Spring 2012 Visiting Faculty Fellows
The Humanities Writ Large Steering Committee, chaired by Srinivas Aravamudan, Dean of Humanities, has selected three faculty as the inaugural Visiting Faculty Fellows of the Mellon Foundation-funded Humanities Writ Large initiative. They are:
- Tess Chakkalakal, Associate Professor of Africana Studies and English, Bowdoin College
- Jason Cohen, Assistant Professor of English, Theater and Communication, Berea College
- Sharon Raynor, Associate Professor of English and Mott University Distinguished Professor, Johnson C. Smith University
Professor Chakkalakal is currently on leave from Bowdoin and has been engaged in discussions with with Maurice Wallace, Associate Professor of English and African and African American Studies, on the intersections between theological discourse and African American literature. She seeks to construct a truly interdisciplinary approach to teaching the literature of the Jim Crow era, with a particular focus on the writings of Reverend Sutton E. Griggs. During her Fellowship, she plans to continue her work and on African American literature and will seek to engage with other Duke faculty and with Duke students. She is also planning a conference on editing early African American Literature. She is based in African and African American Studies.
Professor Cohen is based in the BorderWork(s) Lab, where he will explore how maps both documented and shaped the early modern debates over the sovereignty of the seas. His research also investigates how these historical controversies can serve as a basis for examining contemporary concerns with oceanic environmental policy. Integrating textually-grounded historical inquiry with contemporary ecological questions, Professor Cohen’s work exposes the great potential in humanistic investigation of pressing global concerns. He will also be keenly involved with the lab’s focus on the digital and spatial humanities, particularly working with undergraduates, graduate students, and faculty on map digitization projects, among other ongoing and new endeavors.

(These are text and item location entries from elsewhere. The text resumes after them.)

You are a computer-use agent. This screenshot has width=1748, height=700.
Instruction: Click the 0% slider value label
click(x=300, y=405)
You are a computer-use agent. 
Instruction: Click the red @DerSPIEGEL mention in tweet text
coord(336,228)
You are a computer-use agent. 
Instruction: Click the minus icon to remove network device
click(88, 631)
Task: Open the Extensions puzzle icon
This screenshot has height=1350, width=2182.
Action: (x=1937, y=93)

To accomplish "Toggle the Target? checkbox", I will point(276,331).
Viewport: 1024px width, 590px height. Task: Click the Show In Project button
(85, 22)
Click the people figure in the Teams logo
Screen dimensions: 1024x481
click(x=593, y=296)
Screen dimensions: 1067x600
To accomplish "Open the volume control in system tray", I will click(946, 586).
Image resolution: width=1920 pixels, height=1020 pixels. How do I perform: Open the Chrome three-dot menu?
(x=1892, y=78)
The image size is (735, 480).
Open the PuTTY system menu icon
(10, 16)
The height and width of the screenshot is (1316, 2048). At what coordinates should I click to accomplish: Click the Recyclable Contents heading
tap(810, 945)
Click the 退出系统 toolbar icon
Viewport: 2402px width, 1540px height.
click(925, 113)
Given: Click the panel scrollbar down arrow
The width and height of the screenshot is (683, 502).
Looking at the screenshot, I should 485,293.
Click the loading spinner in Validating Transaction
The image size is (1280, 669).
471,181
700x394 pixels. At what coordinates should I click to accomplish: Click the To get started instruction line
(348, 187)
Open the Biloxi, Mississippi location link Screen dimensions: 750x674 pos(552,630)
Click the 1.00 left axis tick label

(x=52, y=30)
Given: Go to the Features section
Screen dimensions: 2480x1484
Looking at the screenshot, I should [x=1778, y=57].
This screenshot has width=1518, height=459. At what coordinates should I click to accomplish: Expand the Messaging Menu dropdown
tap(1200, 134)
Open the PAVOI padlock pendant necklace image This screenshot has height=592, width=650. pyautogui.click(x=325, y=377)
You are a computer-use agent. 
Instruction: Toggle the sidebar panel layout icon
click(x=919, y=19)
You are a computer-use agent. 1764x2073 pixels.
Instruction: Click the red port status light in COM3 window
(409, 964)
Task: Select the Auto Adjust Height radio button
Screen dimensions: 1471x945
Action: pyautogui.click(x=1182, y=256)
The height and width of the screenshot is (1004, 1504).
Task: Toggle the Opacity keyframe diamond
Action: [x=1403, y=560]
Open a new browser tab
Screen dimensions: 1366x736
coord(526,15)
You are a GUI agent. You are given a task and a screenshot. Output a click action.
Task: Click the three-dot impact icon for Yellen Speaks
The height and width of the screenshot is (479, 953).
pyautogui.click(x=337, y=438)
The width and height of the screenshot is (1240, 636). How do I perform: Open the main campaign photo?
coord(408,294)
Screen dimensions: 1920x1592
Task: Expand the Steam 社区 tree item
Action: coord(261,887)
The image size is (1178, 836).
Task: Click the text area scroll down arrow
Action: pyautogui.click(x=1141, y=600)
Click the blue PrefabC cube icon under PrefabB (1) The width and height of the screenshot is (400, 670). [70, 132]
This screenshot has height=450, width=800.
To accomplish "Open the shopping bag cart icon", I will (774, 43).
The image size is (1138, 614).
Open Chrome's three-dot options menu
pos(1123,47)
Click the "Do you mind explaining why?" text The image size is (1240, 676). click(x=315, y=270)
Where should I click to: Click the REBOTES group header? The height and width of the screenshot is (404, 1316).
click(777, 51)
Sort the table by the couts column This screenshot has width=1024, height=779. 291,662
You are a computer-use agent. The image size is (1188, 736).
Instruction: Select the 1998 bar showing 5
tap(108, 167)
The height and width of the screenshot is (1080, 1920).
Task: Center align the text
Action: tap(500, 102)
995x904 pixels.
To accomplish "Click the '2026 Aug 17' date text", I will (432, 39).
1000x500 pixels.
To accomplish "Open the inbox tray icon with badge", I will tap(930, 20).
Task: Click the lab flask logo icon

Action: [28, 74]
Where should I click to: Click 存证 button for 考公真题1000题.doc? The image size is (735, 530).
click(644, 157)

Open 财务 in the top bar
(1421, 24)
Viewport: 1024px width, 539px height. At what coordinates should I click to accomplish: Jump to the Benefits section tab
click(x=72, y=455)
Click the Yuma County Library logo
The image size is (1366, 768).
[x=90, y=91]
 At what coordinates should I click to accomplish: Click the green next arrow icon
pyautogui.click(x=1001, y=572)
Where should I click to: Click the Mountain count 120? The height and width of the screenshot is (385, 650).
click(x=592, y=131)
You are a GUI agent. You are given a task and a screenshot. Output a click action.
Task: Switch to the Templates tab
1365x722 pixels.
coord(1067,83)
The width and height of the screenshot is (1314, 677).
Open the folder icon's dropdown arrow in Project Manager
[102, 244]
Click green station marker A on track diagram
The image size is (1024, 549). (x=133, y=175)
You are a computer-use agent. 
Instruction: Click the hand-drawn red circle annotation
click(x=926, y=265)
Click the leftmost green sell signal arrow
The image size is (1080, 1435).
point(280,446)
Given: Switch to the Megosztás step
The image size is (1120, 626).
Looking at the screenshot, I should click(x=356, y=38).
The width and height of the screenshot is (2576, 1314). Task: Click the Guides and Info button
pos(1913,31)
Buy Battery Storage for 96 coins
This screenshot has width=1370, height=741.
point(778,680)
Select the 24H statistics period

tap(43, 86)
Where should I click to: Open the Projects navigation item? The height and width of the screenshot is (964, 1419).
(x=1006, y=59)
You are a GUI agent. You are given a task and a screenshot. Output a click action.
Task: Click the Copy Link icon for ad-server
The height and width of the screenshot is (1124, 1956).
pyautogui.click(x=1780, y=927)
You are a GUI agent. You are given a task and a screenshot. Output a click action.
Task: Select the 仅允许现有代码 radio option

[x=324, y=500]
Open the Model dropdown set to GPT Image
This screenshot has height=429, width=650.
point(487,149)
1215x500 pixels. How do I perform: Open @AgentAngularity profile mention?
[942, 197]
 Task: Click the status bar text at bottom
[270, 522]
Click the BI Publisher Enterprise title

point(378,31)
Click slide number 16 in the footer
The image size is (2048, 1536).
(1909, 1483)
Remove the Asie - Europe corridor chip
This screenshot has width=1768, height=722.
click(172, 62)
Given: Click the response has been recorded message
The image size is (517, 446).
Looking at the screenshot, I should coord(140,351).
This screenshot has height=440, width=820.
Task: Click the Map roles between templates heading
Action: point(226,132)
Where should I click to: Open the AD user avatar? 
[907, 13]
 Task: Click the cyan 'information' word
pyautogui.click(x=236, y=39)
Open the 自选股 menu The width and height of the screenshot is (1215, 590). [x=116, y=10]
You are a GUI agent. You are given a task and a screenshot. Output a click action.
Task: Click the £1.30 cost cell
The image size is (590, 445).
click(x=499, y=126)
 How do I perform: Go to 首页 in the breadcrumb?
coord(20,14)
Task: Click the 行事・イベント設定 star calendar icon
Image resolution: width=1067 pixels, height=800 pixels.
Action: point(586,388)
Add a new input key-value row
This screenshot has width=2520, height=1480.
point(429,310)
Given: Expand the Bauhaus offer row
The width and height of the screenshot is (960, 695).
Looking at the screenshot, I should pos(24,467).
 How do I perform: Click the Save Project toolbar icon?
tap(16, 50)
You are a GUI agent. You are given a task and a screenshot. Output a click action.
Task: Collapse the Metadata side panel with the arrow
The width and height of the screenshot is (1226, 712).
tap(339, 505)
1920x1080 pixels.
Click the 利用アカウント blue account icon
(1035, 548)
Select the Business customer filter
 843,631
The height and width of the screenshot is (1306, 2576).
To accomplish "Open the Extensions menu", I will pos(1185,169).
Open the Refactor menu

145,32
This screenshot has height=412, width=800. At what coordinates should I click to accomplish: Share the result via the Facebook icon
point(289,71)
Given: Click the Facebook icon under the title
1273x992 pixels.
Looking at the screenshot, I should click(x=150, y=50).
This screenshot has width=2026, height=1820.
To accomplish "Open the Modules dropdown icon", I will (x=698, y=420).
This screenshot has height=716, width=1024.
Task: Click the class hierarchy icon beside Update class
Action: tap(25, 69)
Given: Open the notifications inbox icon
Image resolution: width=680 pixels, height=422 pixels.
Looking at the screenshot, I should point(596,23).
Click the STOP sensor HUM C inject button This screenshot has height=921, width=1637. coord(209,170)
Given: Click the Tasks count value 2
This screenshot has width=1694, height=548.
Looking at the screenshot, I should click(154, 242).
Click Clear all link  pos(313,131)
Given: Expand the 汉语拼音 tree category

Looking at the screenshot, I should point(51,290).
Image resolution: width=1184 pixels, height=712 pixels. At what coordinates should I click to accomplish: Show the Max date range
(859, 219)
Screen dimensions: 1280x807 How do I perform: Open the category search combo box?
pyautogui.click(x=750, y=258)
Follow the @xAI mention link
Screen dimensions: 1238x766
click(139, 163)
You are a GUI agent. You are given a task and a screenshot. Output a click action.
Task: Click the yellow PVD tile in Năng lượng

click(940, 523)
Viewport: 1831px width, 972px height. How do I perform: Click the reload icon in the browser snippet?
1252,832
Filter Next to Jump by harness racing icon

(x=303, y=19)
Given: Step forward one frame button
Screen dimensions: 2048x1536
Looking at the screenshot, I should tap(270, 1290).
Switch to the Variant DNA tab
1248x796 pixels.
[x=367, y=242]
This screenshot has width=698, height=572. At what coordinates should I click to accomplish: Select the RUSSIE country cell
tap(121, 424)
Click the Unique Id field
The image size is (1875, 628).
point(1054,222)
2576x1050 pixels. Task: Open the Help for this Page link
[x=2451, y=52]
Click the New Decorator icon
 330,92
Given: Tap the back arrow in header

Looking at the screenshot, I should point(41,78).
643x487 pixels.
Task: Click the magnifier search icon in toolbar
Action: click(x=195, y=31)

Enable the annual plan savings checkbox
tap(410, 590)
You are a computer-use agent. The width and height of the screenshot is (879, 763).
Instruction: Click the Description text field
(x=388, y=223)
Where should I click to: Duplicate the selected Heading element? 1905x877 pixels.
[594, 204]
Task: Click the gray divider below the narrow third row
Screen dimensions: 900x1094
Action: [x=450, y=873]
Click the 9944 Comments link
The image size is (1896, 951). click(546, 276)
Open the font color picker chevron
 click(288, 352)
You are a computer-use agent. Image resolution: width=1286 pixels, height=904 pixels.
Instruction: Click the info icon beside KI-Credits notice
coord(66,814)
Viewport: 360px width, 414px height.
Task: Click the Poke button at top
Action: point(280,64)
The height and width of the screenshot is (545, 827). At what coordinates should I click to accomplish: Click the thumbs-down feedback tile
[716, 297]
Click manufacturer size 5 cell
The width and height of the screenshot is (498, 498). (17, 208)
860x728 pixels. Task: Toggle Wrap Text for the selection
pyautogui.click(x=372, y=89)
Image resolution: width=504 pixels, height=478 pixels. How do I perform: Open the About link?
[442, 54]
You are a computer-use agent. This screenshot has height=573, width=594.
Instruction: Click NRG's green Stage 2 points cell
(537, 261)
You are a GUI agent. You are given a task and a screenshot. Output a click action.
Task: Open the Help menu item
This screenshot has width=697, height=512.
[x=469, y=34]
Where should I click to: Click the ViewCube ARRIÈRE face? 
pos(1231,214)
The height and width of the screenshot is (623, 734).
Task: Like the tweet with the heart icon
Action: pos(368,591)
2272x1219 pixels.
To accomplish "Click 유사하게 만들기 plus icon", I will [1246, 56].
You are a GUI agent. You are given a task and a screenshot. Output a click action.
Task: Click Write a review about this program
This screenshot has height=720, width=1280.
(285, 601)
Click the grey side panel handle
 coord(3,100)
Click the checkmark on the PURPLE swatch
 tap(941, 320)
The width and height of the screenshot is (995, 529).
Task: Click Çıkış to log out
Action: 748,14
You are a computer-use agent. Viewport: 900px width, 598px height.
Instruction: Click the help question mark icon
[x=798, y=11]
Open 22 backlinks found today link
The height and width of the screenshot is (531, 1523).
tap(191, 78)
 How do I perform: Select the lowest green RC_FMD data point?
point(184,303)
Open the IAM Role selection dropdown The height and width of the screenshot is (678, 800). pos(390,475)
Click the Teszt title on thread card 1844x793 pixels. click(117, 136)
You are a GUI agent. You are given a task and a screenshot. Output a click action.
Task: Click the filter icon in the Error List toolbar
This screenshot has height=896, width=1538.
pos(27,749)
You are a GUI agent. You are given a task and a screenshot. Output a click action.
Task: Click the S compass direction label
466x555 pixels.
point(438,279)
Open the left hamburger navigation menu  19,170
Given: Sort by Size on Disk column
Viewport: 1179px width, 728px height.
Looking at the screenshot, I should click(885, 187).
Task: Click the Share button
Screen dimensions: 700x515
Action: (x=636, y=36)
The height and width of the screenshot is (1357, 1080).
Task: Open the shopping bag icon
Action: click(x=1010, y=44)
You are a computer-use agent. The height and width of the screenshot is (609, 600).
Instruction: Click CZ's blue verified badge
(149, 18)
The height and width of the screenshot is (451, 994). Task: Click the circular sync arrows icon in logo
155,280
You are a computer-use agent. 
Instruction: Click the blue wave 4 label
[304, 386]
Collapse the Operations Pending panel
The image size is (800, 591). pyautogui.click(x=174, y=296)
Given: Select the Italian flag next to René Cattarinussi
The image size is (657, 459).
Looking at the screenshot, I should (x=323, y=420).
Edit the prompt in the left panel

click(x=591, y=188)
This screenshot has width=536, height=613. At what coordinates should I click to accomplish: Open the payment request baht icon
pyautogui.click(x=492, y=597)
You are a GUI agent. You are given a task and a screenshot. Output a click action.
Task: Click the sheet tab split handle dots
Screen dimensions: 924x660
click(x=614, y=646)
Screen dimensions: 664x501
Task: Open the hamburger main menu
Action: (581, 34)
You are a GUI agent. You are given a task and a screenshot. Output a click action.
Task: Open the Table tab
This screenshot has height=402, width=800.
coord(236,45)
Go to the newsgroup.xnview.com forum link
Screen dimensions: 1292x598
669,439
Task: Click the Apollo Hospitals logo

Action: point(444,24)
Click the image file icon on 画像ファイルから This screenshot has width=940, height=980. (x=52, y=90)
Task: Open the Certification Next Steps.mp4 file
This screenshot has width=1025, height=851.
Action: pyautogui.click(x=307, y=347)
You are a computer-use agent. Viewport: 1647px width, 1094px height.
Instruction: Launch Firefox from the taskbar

Professor Raynor will be working with the Center for Documentary Studies to conduct and document community experiences, spoken memory, oral history, and the literacy and culture of silence. She plans to explore topics including the cultural preparedness of making a memory into a story and how memories and stories can cross cultures and generations without the experiences being lost in translation. Professor Raynor has directed two oral history projects, “Breaking the Silence: The Unspoken Brotherhood of Vietnam Veterans” and “Soldier-to-Soldier: Men and Women Share their Legacy of War,” originally funded by the North Carolina Humanities Council. She is based in the History Department.
Professors Chakkalakal, Cohen, and Raynor are in residence at Duke for Spring semester. They will be actively engaged with the Duke community in and beyond their proposed working units. Students and faculty who would like to propose additional ways to include them in the intellectual and cultural life of Duke can reach out to them directly, or can contact Laura Eastwood ).
Earlier support from the Andrew W. Mellon Foundation has allowed Duke's Franklin Humanities Institute to bring visiting faculty in the humanities, arts, and interpretive social sciences at Historically Black Colleges and Universities (HBCUs) for visits of a semester or a year.
Once selected, these visiting fellows became part of the larger community of Mellow HBCU Fellows at Duke. They are invited to return annually to participate in a symposium with Fellows from all years of the program. It is our expectation that visiting faculty fellows supported by the Humanities Writ Large grant will become members of this larger community and retain ties with Duke and with each other after their fellowships are complete.